Saturday, November 21, 2009

American Jekyll, Filipina Hyde

My wife is pretty easy-going, with a couple of notable exceptions:

1) Filipino Gatherings
When hanging out with my American (mostly white) friends and coworkers, she has a good time but becomes more of an observer. The ride home from these activities is often more entertaining than the actual party, because she always has hilarious observations about the evening. At Filipinos parties, however, she turns into the life of the party. She uses an assortment of funny Tagalog expressions, according to my Filipino friends. I sometimes wonder if she's making fun of me, but she knows (at least she does now) our friends will tattle on her if she does.

2) Boxing and Football
Boxing - Whenever Manny Pacquiao fights, my wife and I make that a priority. A couples weekends ago, we missed a friend's birthday party and drove 90 minutes to watch the Pacquiao-Cotto fight at a Filipino party in Corona. As soon as the fight started, my wife started freaking out! She yelled at the TV, did push-ups (she was sore for two days afterword), and jumped and screamed like a crazy person. I'd like to say this is an isolated incident, but evidence points to the contrary.

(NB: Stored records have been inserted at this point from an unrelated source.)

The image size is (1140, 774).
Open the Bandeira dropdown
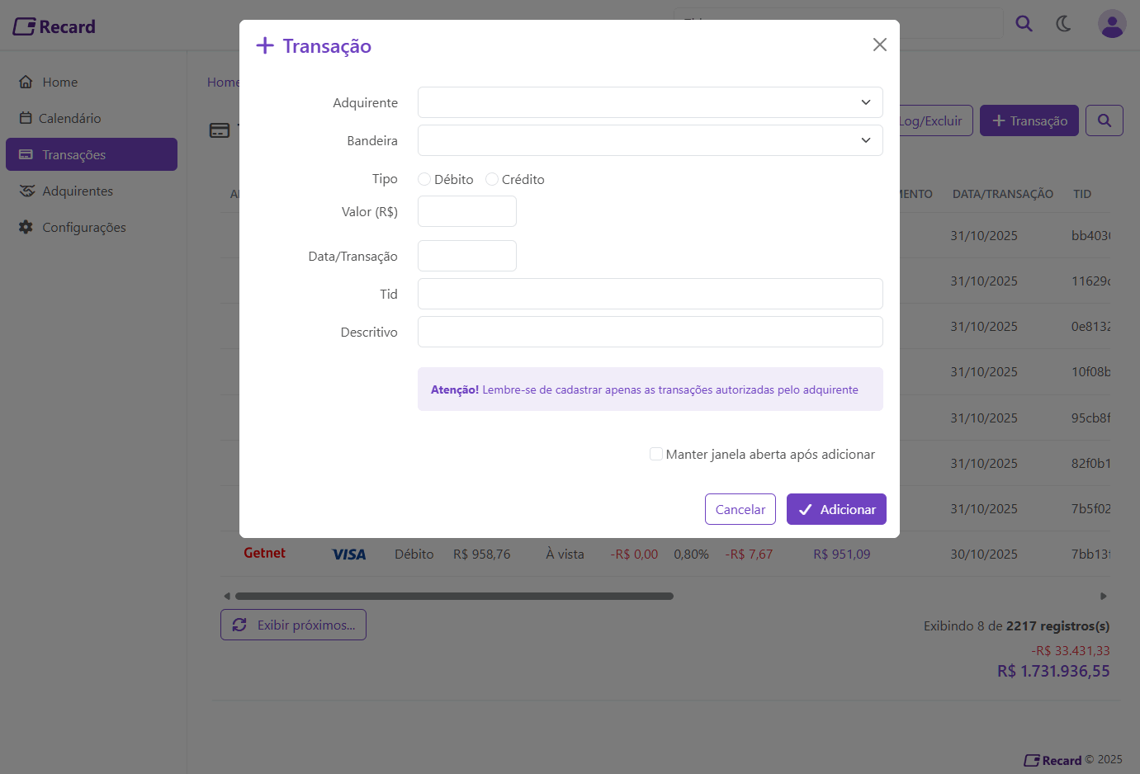(x=650, y=140)
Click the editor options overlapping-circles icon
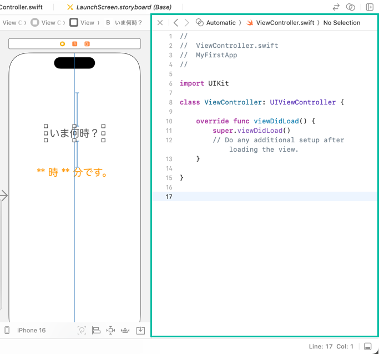Image resolution: width=379 pixels, height=354 pixels. [x=350, y=7]
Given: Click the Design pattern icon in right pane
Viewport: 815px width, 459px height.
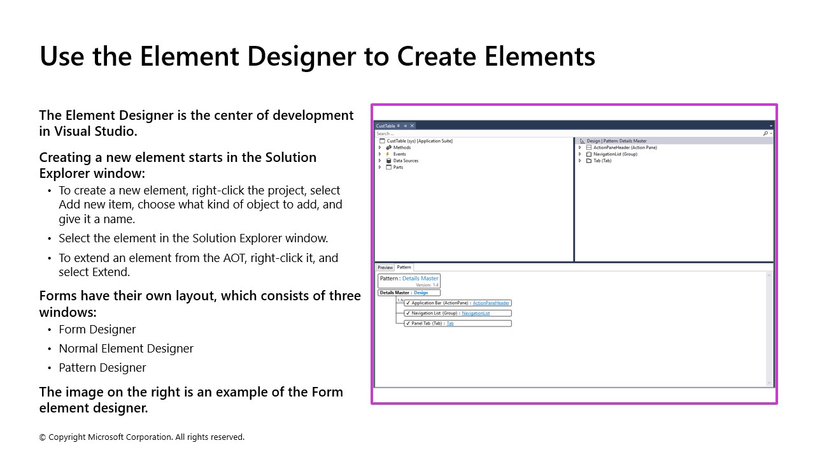Looking at the screenshot, I should coord(582,141).
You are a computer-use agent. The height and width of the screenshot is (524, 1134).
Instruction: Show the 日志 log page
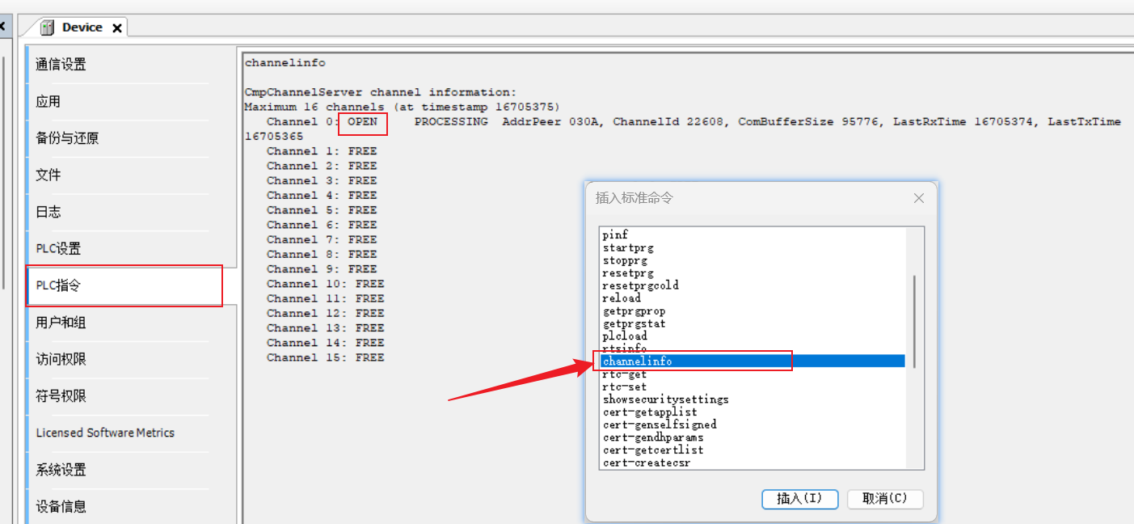[48, 212]
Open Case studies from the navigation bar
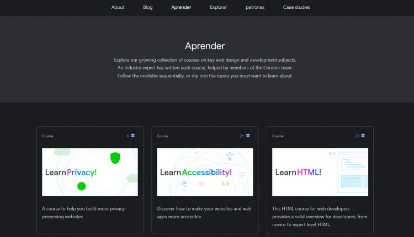This screenshot has width=414, height=237. pyautogui.click(x=296, y=8)
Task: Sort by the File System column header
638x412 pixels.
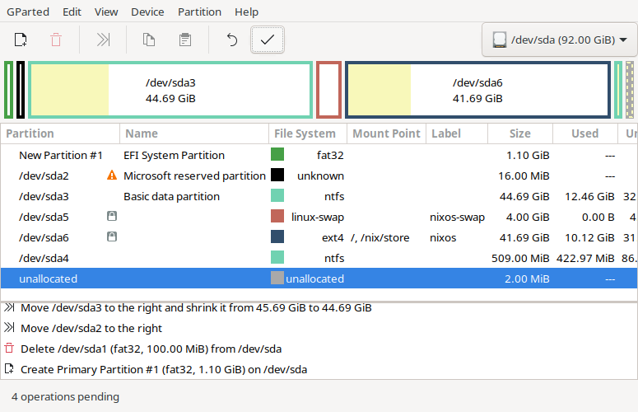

Football - By now, our neighbors must be used to the yelling coming from our apartment on Saturday mornings in the fall. As recently as a couple years ago, I was the only crazed armchair quarterback yelling at the TV while the Wolverines sunk to new depths of mediocrity. But eventually, like the steady erosion that enabled the Colorado River to form the Grand Canyon, my psychotic obsession with college football infected my impressionable Third World* wife and turned her into a terrifying pigskin hooligan (*wife-approved term). These days, we take turns criticizing the refs, coaches, announcers, players, cheerleaders and fans at The Big House.